◆ THE TASK ◆
Each record should be written out exactly as given.

◆ SOURCE MATERIAL ◆
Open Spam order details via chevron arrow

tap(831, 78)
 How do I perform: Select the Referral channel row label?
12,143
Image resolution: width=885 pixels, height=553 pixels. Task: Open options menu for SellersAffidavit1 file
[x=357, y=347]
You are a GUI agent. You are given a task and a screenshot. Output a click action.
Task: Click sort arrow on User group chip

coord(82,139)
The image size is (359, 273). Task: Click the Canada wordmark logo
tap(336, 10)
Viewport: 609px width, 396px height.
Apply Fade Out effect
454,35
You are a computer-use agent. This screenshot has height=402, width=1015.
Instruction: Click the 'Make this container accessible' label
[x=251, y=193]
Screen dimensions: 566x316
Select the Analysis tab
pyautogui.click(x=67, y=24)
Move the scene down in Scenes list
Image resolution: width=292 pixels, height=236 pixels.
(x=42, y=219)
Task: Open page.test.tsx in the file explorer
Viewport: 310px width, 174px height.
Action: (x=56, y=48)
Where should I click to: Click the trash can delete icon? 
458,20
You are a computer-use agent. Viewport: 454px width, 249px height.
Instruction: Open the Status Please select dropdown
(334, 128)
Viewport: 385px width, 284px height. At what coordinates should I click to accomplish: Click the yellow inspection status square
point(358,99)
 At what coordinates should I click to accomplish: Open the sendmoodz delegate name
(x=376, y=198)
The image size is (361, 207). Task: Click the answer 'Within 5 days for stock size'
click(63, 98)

◆ EXERCISE RESULT ◆
Open Spam order details via chevron arrow

tap(831, 78)
 How do I perform: Select the Referral channel row label?
12,143
Image resolution: width=885 pixels, height=553 pixels. Task: Open options menu for SellersAffidavit1 file
[x=357, y=347]
You are a GUI agent. You are given a task and a screenshot. Output a click action.
Task: Click sort arrow on User group chip

coord(82,139)
The image size is (359, 273). Task: Click the Canada wordmark logo
tap(336, 10)
Viewport: 609px width, 396px height.
Apply Fade Out effect
454,35
You are a computer-use agent. This screenshot has height=402, width=1015.
Instruction: Click the 'Make this container accessible' label
[x=251, y=193]
Screen dimensions: 566x316
Select the Analysis tab
pyautogui.click(x=67, y=24)
Move the scene down in Scenes list
Image resolution: width=292 pixels, height=236 pixels.
(x=42, y=219)
Task: Open page.test.tsx in the file explorer
Viewport: 310px width, 174px height.
Action: (x=56, y=48)
Where should I click to: Click the trash can delete icon? 
458,20
You are a computer-use agent. Viewport: 454px width, 249px height.
Instruction: Open the Status Please select dropdown
(334, 128)
Viewport: 385px width, 284px height. At what coordinates should I click to accomplish: Click the yellow inspection status square
point(358,99)
 At what coordinates should I click to accomplish: Open the sendmoodz delegate name
(x=376, y=198)
The image size is (361, 207). Task: Click the answer 'Within 5 days for stock size'
click(63, 98)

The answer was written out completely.